Featured Research

from universities, journals, and other organizations

Paper Or Mouse-click? What's On Computers Is Easier To Find, Study Shows

Date:
September 1, 2004
Source:
University Of Washington
Summary:
Participants in a survey from the University of Washington's Information School reported that they were much more likely to misfile and lose track of paper information than information stored on a computer.

More than twice as many survey respondents lost track of a paper document as lost information stored on a computer. (Graphic courtesy of University Of Washington)

As office workers pause for Labor Day and students prepare for school, a new study sheds harsh light on an item that gives both groups headaches -- paper.

Participants in a survey from the University of Washington's Information School reported that they were much more likely to misfile and lose track of paper information than information stored on a computer.

More than half of survey participants admitted losing track of a paper document at least once a week -- more than twice the number of people who reported losing electronic information.

The result? While more than 60 percent reported being satisfied with their ability to handle computerized records such as e-mails, electronic documents and Web bookmarks, only 31 percent were satisfied with their ability to organize their papers.

"People report more problems with paper than with other forms of information," said William Jones, an associate research professor. "This suggests that many will be happy to see a more complete transition to electronic storage."

But a "paperless office" would bring its own challenges. Just 10 percent of those surveyed were extremely satisfied with their ability to keep track of computerized records (compared with 2 percent for paper), and computer users reported an ongoing trial-and-error search for strategies to manage information in a way that worked for them. The challenge is likely to grow as music, images, notes and data get scattered among an ever-expanding array of electronic devices and computer applications.

"With the ongoing digitization of our workplaces, homes and even our cars, so many things are acting to pull our information apart," said Jones.
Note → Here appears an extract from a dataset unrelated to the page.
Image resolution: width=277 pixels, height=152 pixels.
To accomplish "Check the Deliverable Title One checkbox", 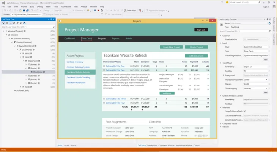I will point(104,66).
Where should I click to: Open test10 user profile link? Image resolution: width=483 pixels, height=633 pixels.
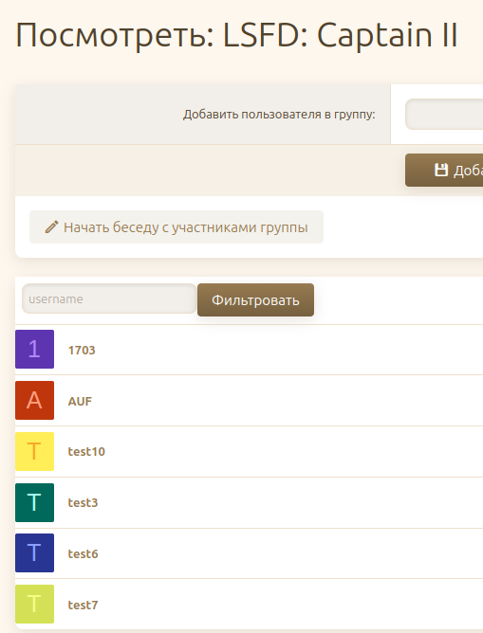(86, 451)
To help pull it back together, Jones and colleague Harry Bruce, the Information School's associate dean for research, are developing a "Universal Labeler." Now in a prototyping stage, the software tool is designed to help people organize information according to the things they need to get done, by making it easy to "drag and drop" many different kinds of information -- e-mails and portions of Web pages, for example -- into logical folders.

It's all part of an ongoing National Science Foundation-funded project called Keeping Found Things Found whose goal is to understand how to help people to manage their information better regardless of its form or location.

"We really have to focus on the whole person -- not just the 'pc user' and not just the 'pda user' -- people have to bring these things together in their lives," Bruce said.

"The increasing sophistication of desktop search engines is helping," added Jones, "but is not likely to solve the problem by itself."

For example, participants in fieldwork observations of the Keeping Found Things Found project repeatedly expressed a desire to organize their information, even if it could be easily found through search tools, said Ammy Jiranida Phuwanartnurak, a doctoral student working on the project. Jones and Bruce are preparing a new survey that aims to understand better the reasons why people would want to organize their information even if they had a hypothetical "desktop Google" at their fingertips.

The latest study demonstrates the need for better tools. Among the 219 respondents to the detailed online survey, nearly half were librarians, with the other half a mix of managers, researchers, professional people, students and others, Phuwanartnurak said.

The librarians, not surprisingly, reported being better organized with all forms of data, but even many librarians reported losing track of personal information.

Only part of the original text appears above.